Weekly Neil: When You Dance, I Can Really Love
While the lonely mingle with circumstance
Neil and Crazy Horse cut “When You Dance, I Can Really Love” on April 6, 1970, five months before it saw release on After The Gold Rush. They recorded two takes that day. The best-known one made it onto the album with a length of 3:45, but its outro is noticeably shortened. Just as a mildly crunching guitar — belonging to either Neil or Danny Whitten — begins to fly on top of an anxious piano riff from Jack Nitzsche, the track fades out. If you know Neil, it’s clear this could have continued for 10 minutes. But the limits of what can actually fit on a vinyl record necessitated a fadeout.
This crew laid down another version of the song that day, though. It sounds mostly the same, though a note on the Archive explains it features a longer ending jam: “At 4:05, this version is 20 seconds longer than the original at 3:45, which was edited to make it fit on vinyl. The jam at the end is complete on this version.”

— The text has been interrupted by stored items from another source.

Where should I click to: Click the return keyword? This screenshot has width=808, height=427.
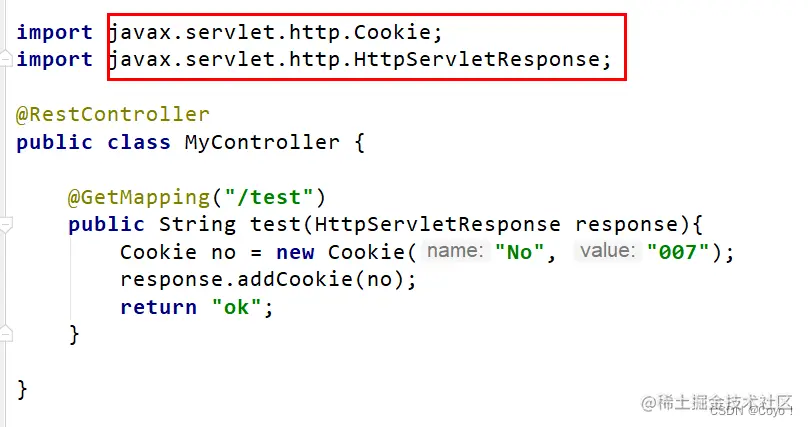[x=158, y=307]
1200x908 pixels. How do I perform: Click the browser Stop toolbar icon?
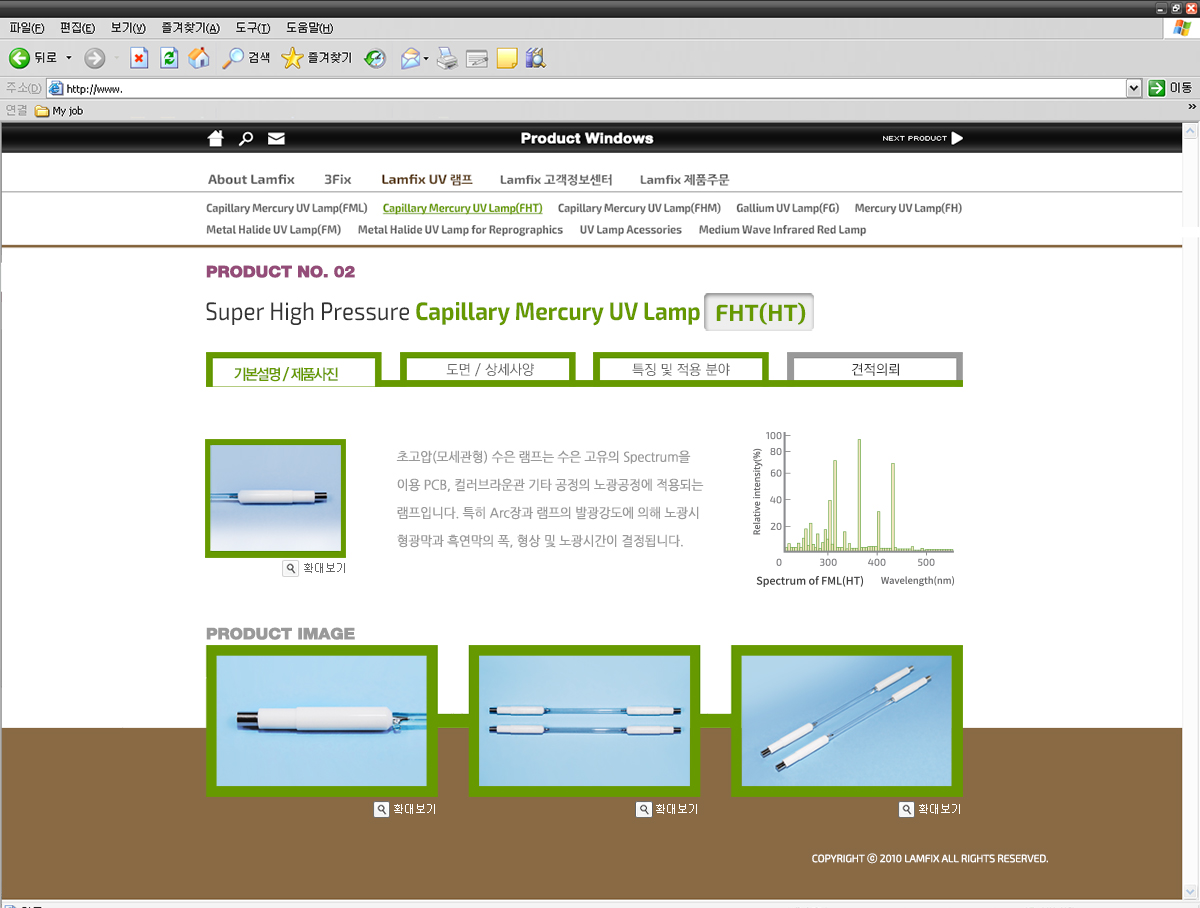click(139, 58)
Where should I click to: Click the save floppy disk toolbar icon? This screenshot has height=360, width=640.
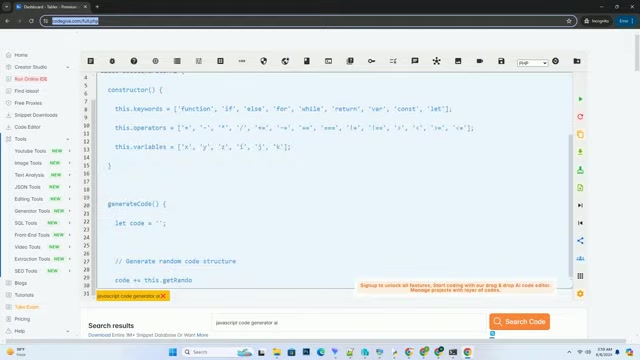501,61
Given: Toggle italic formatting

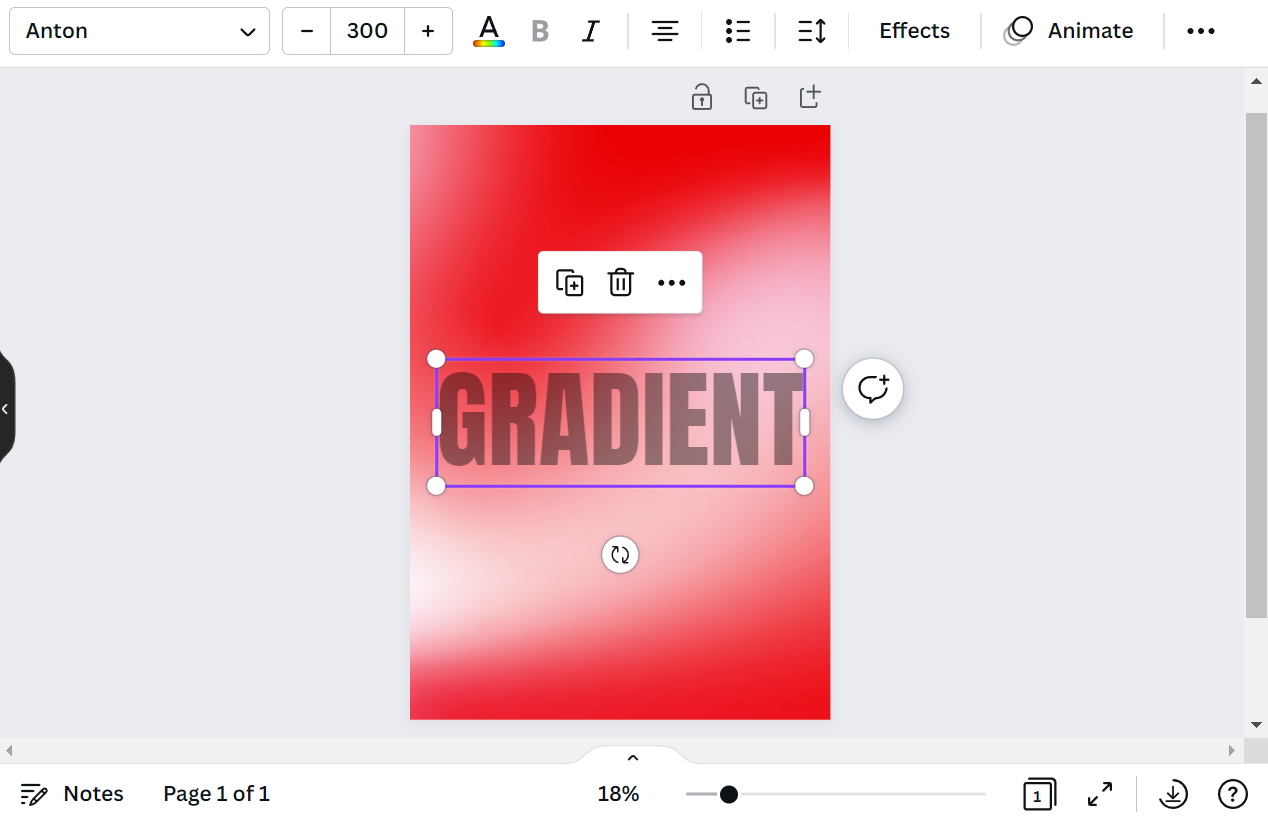Looking at the screenshot, I should pos(591,31).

That extra 20 seconds, while not much, does add a certain mood to this one. The childlike quality of the feeling that seems to paralyze Neil’s language (“When You Dance, I Can Really Love” almost seems like a phrase a non-native English speaker would utter) translates to some pretty but ultimately chaotic music. The band’s not as intense as they can be, the soft harmonies provide a pillow, and because it appears on the largely cozy singer-songwriter affair After The Gold Rush, “When You Dance” doesn’t quite hit with force. But Neil’s all twisted up. “Let me come over,” he begs. “I know you know.” He separates himself from the lonely who mingle with circumstance. That’s for folks who can’t love. But when you dance, he can. He can really love.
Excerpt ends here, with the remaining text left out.